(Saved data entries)
####

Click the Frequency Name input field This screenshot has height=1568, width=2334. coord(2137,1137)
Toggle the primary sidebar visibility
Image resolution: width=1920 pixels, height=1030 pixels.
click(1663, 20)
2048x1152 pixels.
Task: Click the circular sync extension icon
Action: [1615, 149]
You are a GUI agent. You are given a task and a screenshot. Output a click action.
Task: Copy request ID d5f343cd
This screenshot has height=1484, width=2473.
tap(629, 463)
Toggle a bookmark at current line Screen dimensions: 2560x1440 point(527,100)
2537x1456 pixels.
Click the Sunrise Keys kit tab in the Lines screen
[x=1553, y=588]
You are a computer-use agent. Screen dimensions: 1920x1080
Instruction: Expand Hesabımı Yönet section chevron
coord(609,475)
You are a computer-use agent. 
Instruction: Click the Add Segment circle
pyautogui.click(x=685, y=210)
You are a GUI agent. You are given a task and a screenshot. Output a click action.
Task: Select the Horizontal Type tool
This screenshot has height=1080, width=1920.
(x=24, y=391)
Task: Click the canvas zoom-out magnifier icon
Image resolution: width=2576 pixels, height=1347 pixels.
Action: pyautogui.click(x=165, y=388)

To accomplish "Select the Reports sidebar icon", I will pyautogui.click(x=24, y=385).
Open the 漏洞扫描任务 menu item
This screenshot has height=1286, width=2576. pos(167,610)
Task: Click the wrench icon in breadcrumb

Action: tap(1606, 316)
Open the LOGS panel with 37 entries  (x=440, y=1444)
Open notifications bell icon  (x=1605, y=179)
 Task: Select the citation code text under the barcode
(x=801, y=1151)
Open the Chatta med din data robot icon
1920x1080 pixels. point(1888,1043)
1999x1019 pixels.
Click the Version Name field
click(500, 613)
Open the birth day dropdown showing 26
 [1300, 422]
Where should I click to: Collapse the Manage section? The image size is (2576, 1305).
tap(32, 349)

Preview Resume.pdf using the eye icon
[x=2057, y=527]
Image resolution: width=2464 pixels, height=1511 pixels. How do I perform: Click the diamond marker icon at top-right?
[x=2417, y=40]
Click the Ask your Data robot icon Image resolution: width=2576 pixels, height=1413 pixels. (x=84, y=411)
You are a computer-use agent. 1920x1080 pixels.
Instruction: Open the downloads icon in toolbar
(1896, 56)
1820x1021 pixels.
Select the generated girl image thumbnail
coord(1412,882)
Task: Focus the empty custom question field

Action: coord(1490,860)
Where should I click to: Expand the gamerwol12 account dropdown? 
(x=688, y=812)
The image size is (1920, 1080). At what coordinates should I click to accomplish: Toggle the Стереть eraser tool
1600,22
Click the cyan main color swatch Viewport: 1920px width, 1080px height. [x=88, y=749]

####

■ **REQUIRED ACTION**
Transcribe every entry exactly.

■ **ANSWER**
Click the Frequency Name input field This screenshot has height=1568, width=2334. coord(2137,1137)
Toggle the primary sidebar visibility
Image resolution: width=1920 pixels, height=1030 pixels.
click(1663, 20)
2048x1152 pixels.
Task: Click the circular sync extension icon
Action: [1615, 149]
You are a GUI agent. You are given a task and a screenshot. Output a click action.
Task: Copy request ID d5f343cd
This screenshot has height=1484, width=2473.
tap(629, 463)
Toggle a bookmark at current line Screen dimensions: 2560x1440 point(527,100)
2537x1456 pixels.
Click the Sunrise Keys kit tab in the Lines screen
[x=1553, y=588]
You are a computer-use agent. Screen dimensions: 1920x1080
Instruction: Expand Hesabımı Yönet section chevron
coord(609,475)
You are a computer-use agent. 
Instruction: Click the Add Segment circle
pyautogui.click(x=685, y=210)
You are a GUI agent. You are given a task and a screenshot. Output a click action.
Task: Select the Horizontal Type tool
This screenshot has height=1080, width=1920.
(x=24, y=391)
Task: Click the canvas zoom-out magnifier icon
Image resolution: width=2576 pixels, height=1347 pixels.
Action: pyautogui.click(x=165, y=388)

To accomplish "Select the Reports sidebar icon", I will pyautogui.click(x=24, y=385).
Open the 漏洞扫描任务 menu item
This screenshot has height=1286, width=2576. pos(167,610)
Task: Click the wrench icon in breadcrumb

Action: tap(1606, 316)
Open the LOGS panel with 37 entries  (x=440, y=1444)
Open notifications bell icon  (x=1605, y=179)
 Task: Select the citation code text under the barcode
(x=801, y=1151)
Open the Chatta med din data robot icon
1920x1080 pixels. point(1888,1043)
1999x1019 pixels.
Click the Version Name field
click(500, 613)
Open the birth day dropdown showing 26
 [1300, 422]
Where should I click to: Collapse the Manage section? The image size is (2576, 1305).
tap(32, 349)

Preview Resume.pdf using the eye icon
[x=2057, y=527]
Image resolution: width=2464 pixels, height=1511 pixels. How do I perform: Click the diamond marker icon at top-right?
[x=2417, y=40]
Click the Ask your Data robot icon Image resolution: width=2576 pixels, height=1413 pixels. (x=84, y=411)
You are a computer-use agent. 1920x1080 pixels.
Instruction: Open the downloads icon in toolbar
(1896, 56)
1820x1021 pixels.
Select the generated girl image thumbnail
coord(1412,882)
Task: Focus the empty custom question field

Action: coord(1490,860)
Where should I click to: Expand the gamerwol12 account dropdown? 
(x=688, y=812)
The image size is (1920, 1080). At what coordinates should I click to accomplish: Toggle the Стереть eraser tool
1600,22
Click the cyan main color swatch Viewport: 1920px width, 1080px height. [x=88, y=749]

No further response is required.